Пламенник бьется все ближе, все настойчивее. «Сюда, Джек. Скорее».
Стараюсь скорее. Плыву. Но уже не прямо вниз. Туннель больше не отвесный! Неужели я попал на чердак преисподней?
Здесь нет ничего живого. Ни крабов. Ни морских пауков. Ни безглазых пещерных рыб.
Туннель начинает подниматься.
Вода мелеет. По пояс. По колено.
Я уже скорее ползу, чем плыву. Колени ободраны. Ноги сводит. Сил не осталось.
Минуты скручиваются в часы. Часы сплетаются во что-то вроде дней. Докуда же доходит эта система коридоров? Куда я иду — обратно к Дарконову острову или в сторону, под Атлантику?
Туннель кончается. Идти больше некуда. Приехали.
Гляжу вверх. Надо мной вертикальная шахта. Ни тебе веревки, ни лестницы.
Упираюсь спиной в стену шахты. Ладонями и коленями — в противоположную. Цепляюсь, извиваюсь, проталкиваюсь наверх.
Только не гляди вниз, Джек. Одна ошибка — и я сорвусь. Переломаю все кости. Умру медленной смертью в темной трубе. Никто не услышит моих криков.
Руки болят. Как будто выбираюсь из собственной могилы.
Наверное, я уже умер.
Мысли отскакивают от каменных стен. На каменной стене шахты — белое пятно. Сосредоточиваюсь на нем.
Оно растет, становится четче…
Маска смерти, которая преследовала меня в видениях и страшных снах. Пожилой вариант Даркона. Бесстрастно глядит мне в глаза.
Нет — это перекошенное от муки лицо моего отца-пленника в ореоле седых волос, — отец докричался до меня через столетия, хотел о чем-то предупредить.
Странно, что я раньше не замечал, насколько они похожи. Что там говорил Даркон? Двое неразлучных старинных врагов.

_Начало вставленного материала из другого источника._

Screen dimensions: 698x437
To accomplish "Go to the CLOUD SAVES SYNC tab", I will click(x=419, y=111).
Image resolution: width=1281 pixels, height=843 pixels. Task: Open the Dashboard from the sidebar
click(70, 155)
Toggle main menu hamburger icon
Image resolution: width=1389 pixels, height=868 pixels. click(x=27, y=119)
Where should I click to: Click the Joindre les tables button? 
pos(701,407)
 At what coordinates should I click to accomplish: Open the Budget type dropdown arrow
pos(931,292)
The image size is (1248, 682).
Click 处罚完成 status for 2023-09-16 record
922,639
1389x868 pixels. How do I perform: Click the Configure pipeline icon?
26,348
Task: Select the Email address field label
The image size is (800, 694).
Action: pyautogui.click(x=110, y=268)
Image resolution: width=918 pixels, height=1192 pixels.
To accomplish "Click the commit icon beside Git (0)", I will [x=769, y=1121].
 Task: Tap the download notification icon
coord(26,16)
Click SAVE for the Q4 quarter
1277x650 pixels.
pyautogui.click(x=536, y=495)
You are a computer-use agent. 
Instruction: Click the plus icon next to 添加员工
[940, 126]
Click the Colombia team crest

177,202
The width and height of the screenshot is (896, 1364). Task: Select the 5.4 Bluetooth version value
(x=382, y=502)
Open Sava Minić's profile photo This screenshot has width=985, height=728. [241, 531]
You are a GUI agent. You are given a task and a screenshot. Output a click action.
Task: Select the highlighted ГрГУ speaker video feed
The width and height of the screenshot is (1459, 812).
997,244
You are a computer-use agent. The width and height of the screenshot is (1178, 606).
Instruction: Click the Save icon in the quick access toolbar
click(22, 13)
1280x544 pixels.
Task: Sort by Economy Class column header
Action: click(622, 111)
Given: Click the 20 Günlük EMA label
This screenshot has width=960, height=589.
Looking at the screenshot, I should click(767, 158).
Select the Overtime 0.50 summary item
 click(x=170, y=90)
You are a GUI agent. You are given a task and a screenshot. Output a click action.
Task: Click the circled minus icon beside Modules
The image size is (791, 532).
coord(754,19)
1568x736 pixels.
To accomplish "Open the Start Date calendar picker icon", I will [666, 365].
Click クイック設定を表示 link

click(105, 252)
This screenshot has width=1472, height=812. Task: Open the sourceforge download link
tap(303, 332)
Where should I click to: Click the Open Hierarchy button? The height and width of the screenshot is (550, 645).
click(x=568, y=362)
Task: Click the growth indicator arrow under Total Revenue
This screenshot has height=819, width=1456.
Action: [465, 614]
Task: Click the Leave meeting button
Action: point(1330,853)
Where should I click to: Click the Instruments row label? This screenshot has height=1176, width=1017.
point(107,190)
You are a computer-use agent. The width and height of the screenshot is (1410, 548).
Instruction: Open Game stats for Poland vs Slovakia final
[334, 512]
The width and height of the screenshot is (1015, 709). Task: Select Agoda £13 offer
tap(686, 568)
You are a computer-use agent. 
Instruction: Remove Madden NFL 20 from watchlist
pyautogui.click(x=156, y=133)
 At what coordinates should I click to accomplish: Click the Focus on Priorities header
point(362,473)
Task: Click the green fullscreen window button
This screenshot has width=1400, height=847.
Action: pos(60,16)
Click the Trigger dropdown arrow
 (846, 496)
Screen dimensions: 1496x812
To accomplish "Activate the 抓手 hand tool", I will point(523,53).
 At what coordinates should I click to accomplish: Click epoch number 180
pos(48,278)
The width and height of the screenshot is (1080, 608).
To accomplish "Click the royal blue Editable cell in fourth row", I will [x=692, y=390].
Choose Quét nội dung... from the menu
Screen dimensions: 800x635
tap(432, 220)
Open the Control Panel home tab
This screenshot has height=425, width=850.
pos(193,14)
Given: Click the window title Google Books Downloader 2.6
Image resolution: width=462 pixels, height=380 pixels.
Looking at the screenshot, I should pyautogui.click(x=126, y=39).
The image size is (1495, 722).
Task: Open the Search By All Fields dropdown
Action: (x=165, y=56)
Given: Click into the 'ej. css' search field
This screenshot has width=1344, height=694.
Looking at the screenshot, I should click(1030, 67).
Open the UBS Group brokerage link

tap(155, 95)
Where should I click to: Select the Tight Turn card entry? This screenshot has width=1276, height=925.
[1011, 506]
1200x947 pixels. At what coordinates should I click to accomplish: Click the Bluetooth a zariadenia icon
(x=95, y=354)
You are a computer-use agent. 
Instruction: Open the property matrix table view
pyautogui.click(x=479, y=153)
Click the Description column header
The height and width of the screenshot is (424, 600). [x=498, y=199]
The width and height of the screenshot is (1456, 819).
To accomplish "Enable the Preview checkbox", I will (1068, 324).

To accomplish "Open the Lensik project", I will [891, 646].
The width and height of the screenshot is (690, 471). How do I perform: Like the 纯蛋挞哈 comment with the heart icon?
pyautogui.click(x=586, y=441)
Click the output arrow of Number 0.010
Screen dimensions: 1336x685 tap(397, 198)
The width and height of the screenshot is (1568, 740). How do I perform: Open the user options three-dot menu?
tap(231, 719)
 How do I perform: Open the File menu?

Моргаю. Белое пятно на темном камне. Не более того. Гляжу вверх. Вижу край шахты. Тянусь к нему. Подтягиваюсь и выбираюсь из могилы. Лежу, задыхаясь. Пытка. Все мышцы так и сводит.
Умудряюсь подняться на ноги.
Большая пещера. Могу выпрямиться в полный рост.
«Кап-кап», — капает вода.
На камнях что-то растет. Трава? Нет, минералы.
Сталактиты наставлены на меня, словно кинжалы. Сталагмиты тянутся ко мне, словно заблудшие души из стигийских вод.
Пламенник пульсирует: «Сюда, Джек. Сюда, Джек». С каждым ударом стены пещеры содрогаются.
Часы начинают меркнуть. Погодите! Не выключайтесь!
Слабый свет. Еще слабее. Полная и окончательная тьма.
Нет, не окончательная. Далеко впереди различаю серебристое сияние. Мерцает. Теплится. Подземная звезда.
Иду туда. Серебряный свет становится ярче.
Я знаю, что это. Что это должно быть.
Пламенник!
Он здесь. Так близко, что освещает мне путь.
Нащупываю дорогу и дохожу до скалы, которая отделяет пещеру, где я оказался, от следующей. Как темная дверь. Отделяющая меня от моей судьбы.
Стою совсем неподвижно. Пережидаю удар сердца.
Набираю побольше воздуху.
И — вхожу.
Это тронный зал. Первое, что приходит в голову. Роскошно убранный зал во дворце, где король принимает послов иностранных держав.
Не поймите меня неправильно — никакого короля тут нет. Льстивых интриганов-придворных — тоже. И гордой королевы. То есть вообще никого. Только окровавленный, хромой, растерянный шут — Джек Даниэльсон — ступает через порог.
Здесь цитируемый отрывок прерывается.